Georgetown Study: Autistic Individuals’ Facial Recognition Worsens with Age
June 13, 2014 – Researchers at Georgetown have found that autistic individuals’ impaired ability to recognize emotional facial expressions worsens over time.
The research, conducted by Abigail Marsh, associate professor of psychology in Georgetown College, and Leah Lozier (G’14), who just received her Ph.D. in neuroscience, recently appeared in the journal Development and Psychopathology.
“Our findings suggest that while neurodevelopmental processes and social experience produce improvements in facial emotion recognition abilities for children without autism, autistic children experience disruptions in these processes,” Marsh explains.
This represents impairment, the researchers say, in the neural architecture involved in face-emotion processing for those with autism.
“A major take-home message of this research is that impairments in recognizing emotional facial expressions get worse over time,” Lozier says.
The Georgetown researchers found consistent facial emotion recognition deficits – particularly in expressions of anger, fear and surprise – by analyzing more than 40 existing studies of facial-emotion recognition deficits in children and adults with autism.
“Autistic adults have even more trouble recognizing facial expressions than autistic children do,” says Marsh. “Given how important facial expressions are for regulating social interactions, this reinforces the importance of early interventions that may help prevent this gap from widening during development.”

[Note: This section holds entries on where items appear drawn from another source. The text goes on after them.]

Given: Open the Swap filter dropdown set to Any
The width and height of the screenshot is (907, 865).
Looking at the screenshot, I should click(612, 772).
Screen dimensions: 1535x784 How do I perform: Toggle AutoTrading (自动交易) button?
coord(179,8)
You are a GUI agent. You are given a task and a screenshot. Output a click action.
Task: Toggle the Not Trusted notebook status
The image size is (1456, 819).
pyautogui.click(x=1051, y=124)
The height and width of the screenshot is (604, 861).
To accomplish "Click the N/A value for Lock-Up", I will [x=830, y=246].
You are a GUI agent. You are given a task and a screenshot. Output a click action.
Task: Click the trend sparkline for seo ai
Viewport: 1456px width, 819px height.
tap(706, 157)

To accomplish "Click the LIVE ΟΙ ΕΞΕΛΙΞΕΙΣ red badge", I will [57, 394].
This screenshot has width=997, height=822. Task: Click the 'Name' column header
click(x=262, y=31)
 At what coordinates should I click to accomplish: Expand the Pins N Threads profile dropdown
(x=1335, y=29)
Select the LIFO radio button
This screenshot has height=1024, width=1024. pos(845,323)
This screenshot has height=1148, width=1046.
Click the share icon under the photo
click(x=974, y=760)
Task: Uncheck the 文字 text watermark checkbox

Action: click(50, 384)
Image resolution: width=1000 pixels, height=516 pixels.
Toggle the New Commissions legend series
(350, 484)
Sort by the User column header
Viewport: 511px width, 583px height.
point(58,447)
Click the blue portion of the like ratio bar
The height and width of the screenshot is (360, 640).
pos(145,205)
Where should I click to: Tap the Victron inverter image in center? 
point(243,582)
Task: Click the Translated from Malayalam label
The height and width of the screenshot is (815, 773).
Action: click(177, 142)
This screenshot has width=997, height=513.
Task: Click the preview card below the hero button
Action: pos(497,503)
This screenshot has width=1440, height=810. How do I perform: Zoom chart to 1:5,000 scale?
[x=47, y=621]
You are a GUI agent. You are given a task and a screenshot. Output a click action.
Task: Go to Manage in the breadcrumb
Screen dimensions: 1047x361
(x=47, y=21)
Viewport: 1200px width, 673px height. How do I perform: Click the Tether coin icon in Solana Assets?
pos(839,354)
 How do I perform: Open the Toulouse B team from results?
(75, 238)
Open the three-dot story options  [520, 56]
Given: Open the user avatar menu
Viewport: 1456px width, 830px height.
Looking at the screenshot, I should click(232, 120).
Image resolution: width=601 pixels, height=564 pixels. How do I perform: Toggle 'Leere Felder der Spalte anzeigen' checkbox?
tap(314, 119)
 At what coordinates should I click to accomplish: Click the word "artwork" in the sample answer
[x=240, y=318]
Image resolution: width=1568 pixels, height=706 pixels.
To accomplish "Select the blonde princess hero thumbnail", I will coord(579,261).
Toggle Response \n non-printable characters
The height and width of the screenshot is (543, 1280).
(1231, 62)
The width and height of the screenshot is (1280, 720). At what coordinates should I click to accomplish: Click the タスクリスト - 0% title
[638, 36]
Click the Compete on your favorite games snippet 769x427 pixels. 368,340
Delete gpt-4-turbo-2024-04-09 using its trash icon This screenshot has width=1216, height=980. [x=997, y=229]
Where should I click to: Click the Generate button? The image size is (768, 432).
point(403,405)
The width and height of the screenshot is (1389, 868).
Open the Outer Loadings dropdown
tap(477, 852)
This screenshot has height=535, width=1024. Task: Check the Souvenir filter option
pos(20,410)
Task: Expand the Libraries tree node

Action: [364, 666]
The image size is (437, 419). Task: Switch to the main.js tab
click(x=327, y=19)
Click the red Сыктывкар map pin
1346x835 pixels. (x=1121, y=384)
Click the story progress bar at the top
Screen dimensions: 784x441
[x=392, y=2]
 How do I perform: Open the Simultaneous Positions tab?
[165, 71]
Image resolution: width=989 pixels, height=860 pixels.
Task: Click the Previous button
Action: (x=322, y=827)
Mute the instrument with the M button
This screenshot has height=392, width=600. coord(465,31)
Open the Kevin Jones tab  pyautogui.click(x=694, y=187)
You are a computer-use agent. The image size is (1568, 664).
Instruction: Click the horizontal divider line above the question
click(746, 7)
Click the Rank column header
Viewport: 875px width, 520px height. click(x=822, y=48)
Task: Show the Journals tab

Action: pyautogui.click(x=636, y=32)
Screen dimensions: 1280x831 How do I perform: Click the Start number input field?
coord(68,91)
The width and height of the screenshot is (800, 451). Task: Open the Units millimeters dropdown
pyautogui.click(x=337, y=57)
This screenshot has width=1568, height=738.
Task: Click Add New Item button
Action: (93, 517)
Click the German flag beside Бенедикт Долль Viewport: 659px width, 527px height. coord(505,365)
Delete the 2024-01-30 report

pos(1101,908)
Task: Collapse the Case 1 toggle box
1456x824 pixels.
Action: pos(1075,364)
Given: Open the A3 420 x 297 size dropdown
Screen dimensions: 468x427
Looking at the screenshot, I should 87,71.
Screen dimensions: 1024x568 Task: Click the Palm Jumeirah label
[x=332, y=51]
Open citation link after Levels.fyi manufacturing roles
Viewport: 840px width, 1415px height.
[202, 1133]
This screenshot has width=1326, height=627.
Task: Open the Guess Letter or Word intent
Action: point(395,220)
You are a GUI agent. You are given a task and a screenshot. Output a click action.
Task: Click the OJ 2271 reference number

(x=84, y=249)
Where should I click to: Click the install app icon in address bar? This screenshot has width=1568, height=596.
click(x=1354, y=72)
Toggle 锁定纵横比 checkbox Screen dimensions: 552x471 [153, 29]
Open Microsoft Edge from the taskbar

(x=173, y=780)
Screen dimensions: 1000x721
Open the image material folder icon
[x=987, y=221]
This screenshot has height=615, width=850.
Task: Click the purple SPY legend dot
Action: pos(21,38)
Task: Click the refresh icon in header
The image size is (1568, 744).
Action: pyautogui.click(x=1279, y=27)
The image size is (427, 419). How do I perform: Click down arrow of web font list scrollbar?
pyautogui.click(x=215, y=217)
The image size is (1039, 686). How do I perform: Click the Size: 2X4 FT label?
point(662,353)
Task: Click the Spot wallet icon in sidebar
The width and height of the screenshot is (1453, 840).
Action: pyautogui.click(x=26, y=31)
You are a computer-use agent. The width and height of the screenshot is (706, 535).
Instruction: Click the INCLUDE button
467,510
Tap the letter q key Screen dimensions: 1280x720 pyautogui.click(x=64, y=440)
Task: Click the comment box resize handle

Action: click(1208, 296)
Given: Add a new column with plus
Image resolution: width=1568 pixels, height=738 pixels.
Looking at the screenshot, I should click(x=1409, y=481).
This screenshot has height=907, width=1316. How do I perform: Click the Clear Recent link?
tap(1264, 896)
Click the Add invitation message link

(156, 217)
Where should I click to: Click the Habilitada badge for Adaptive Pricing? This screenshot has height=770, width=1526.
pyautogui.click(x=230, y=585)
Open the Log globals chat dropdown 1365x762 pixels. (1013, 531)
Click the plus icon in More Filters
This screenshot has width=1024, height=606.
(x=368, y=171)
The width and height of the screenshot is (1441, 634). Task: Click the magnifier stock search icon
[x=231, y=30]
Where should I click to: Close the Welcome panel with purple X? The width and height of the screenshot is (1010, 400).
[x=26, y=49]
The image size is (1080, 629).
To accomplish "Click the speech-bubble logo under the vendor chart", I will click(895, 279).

Surprising Lack of Consensus
Marsh says researchers of autism have disagreed on whether the facial expression recognition impairment even exists, and, it if it is real, whether it applies to one or two or many emotions.
“It's surprising how little consensus there has been on autism and its effects on facial expression recognition,” says Marsh, “because difficulties in nonverbal communication are a big part of an autism diagnosis.”
Lozier and Marsh also found that because the impairment is most pronounced in adulthood, it might contribute to broader social impairments characterized by inappropriate use of nonverbal cues.
They say their findings underscore the need to develop treatments for autism long before people with autism become adults.
“There is a snowballing effect,” Lozier explains, “which underscores how important it is to develop targeted treatments and interventions for very young children in order to mitigate the developmental consequences before more severe impairments in affect recognition have set in."